TRABAJO REQUERIDO →
A: Transcribe del texto sobre la rehabilitación penitenciaria el fragmento que empieza con las palabras que contienen «El desarrollo del» y termina con «las arcas públicas.».
B: En una a tres oraciones, explica por qué, según el texto sobre la rehabilitación penitenciaria, se recortó la inversión en los programas de rehabilitación.
C: Prolonga el texto sobre la rehabilitación penitenciaria a partir de su última oración.

TEXTO SELECCIONADO →
* * * * * * * * *

Hace más de un siglo que el jurista Von Liszt, en su conocido Programa de Marburgo, manifestó que una de las finalidades de la pena de prisión era la corrección de los delincuentes. Para lograr este objetivo, debían desarrollarse programas de rehabilitación que ayudaran al condenado a comprender el significado antisocial de su conducta y a responsabilizarse de sus consecuencias. Gracias a este planteamiento, el condenado podía, una vez cumplida la pena, integrarse de nuevo en la sociedad en condiciones de igualdad con el resto de los ciudadanos. Suponía, por tanto, una mejora sustancial respecto del modelo penitenciario basado en el simple castigo y protegía a la sociedad del peligro de reincidencia.

El desarrollo del Estado del bienestar potenció las políticas penitenciarias basadas en este modelo correccionalista. Sin embargo, a partir de los años setenta del siglo XX, comenzó en Estados Unidos un movimiento crítico con estos postulados. En 1974, el criminólogo Robert Martinson escribió un artículo titulado «What Works?» en el que analizaba el funcionamiento de las prisiones estadounidenses entre 1945 y 1967. Las conclusiones de su estudio fueron devastadoras. Salvo aisladas excepciones, los esfuerzos en favor de la rehabilitación no habían tenido ningún efecto apreciable sobre la reincidencia. A partir de ese momento se difundió la idea de que «nada funciona» y se recortó la inversión en los programas de rehabilitación que suponían una excesiva carga económica para las arcas públicas.

* * * * * * * * *

EXTRACTO DE DATOS →
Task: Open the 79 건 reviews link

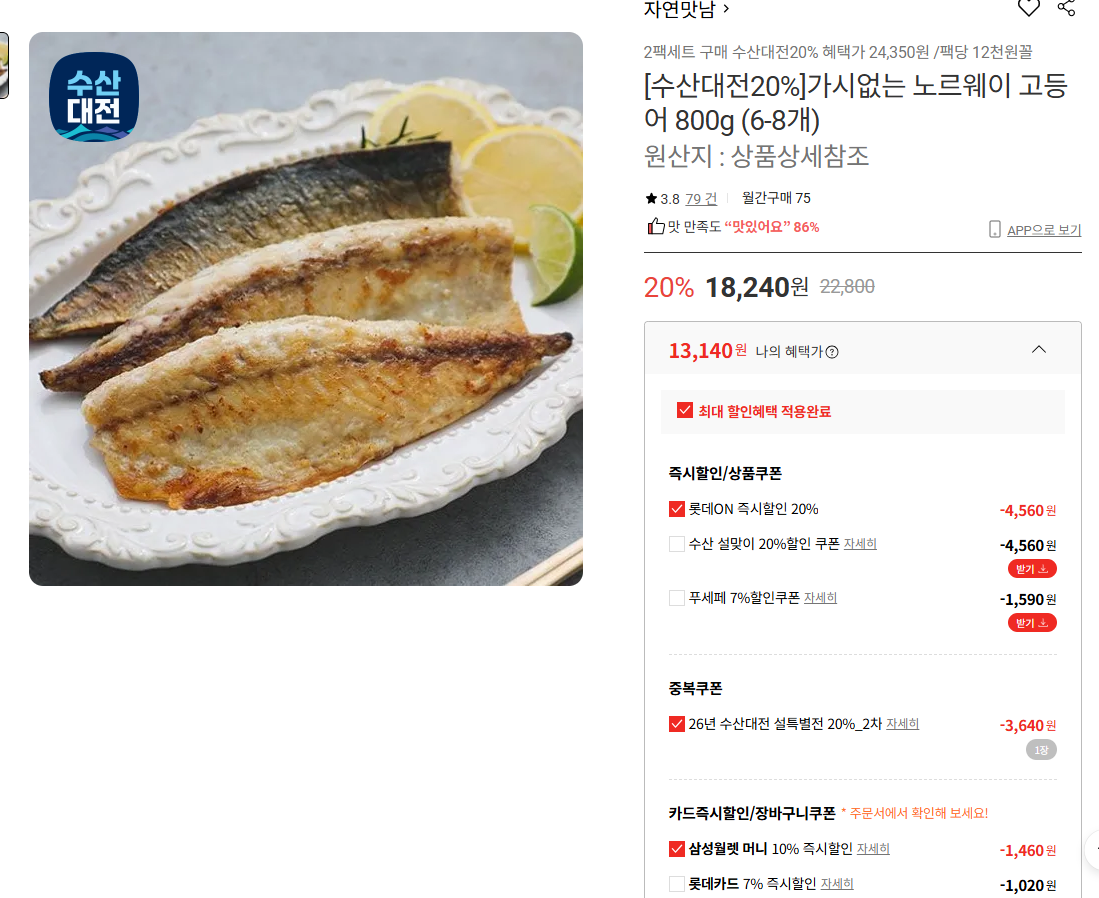Action: (701, 199)
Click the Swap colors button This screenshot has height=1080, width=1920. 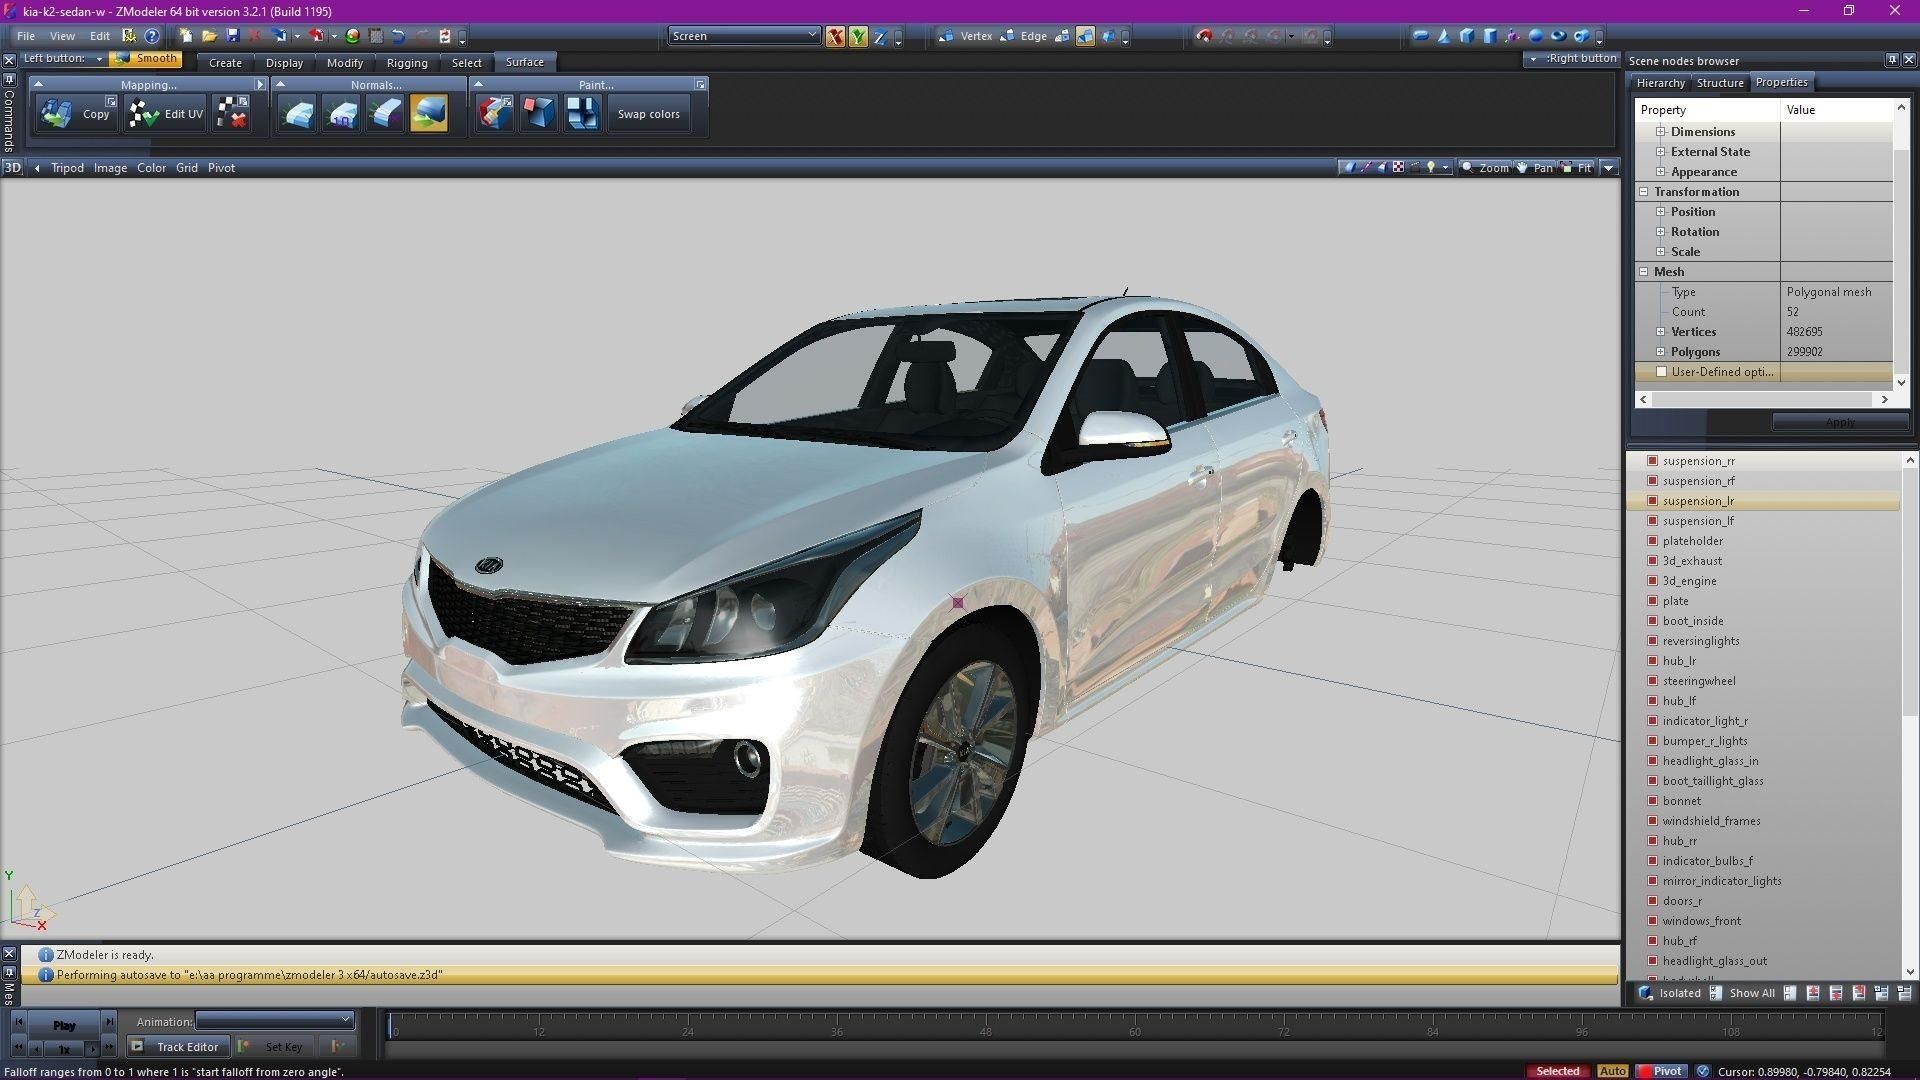(x=648, y=114)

* * * * * * * * *

RESPUESTAS →
A:
El desarrollo del Estado del bienestar potenció las políticas penitenciarias basadas en este modelo correccionalista. Sin embargo, a partir de los años setenta del siglo XX, comenzó en Estados Unidos un movimiento crítico con estos postulados. En 1974, el criminólogo Robert Martinson escribió un artículo titulado «What Works?» en el que analizaba el funcionamiento de las prisiones estadounidenses entre 1945 y 1967. Las conclusiones de su estudio fueron devastadoras. Salvo aisladas excepciones, los esfuerzos en favor de la rehabilitación no habían tenido ningún efecto apreciable sobre la reincidencia. A partir de ese momento se difundió la idea de que «nada funciona» y se recortó la inversión en los programas de rehabilitación que suponían una excesiva carga económica para las arcas públicas.

B: El estudio de Robert Martinson concluyó que, salvo aisladas excepciones, los esfuerzos en favor de la rehabilitación no habían tenido ningún efecto apreciable sobre la reincidencia. A partir de entonces se difundió la idea de que «nada funciona». Además, esos programas suponían una excesiva carga económica para las arcas públicas.

C:
Esta crisis de la rehabilitación –impulsada por las políticas de ‘mano dura' y ‘tolerancia cero' que pretenden agravar el carácter ya de por sí aflictivo de la pena de prisión- también ha calado en la sociedad española. Existe una tendencia generalizada a considerar que la rehabilitación nunca se consigue y que la mayoría de los delincuentes reinciden. Sin embargo, los estudios efectuados hasta la fecha acreditan que los tratamientos de la delincuencia tienen un efecto parcial pero significativo en la reducción de las tasas de reincidencia y en la mejora de otras variables de riesgo delictivo. Los criminólogos Santiago Redondo y Nina Frerich efectuaron una revisión pormenorizada de los programas de rehabilitación europeos entre 1987 y 2012. Tras el estudio, concluyeron que estos tratamientos logran en promedio una reducción de la reincidencia delictiva de alrededor de 12 puntos en un rango muy variable de efectos que oscila desde una efectividad nula a disminuciones de la reincidencia de hasta 42 puntos.

Una sociedad comprometida con los derechos humanos no debe olvidar que, detrás de los muros de las prisiones, hay personas que en otro tiempo vivieron en libertad. Este reducido espacio puede organizarse, sin duda, de muchas maneras. Una de ellas es meter a una persona en una celda y tirar la llave al mar. Otra es ayudarle a comprender lo que ha hecho y sentar las bases para respetar la convivencia social. Aunque la rehabilitación muchas veces no consigue su objetivo, es una puerta a la esperanza que siempre debe estar abierta. Quizá sea el momento de recordar aquellas palabras de Fiódor Dostoyevski: «El grado de civilización de una sociedad se mide por el trato a sus presos».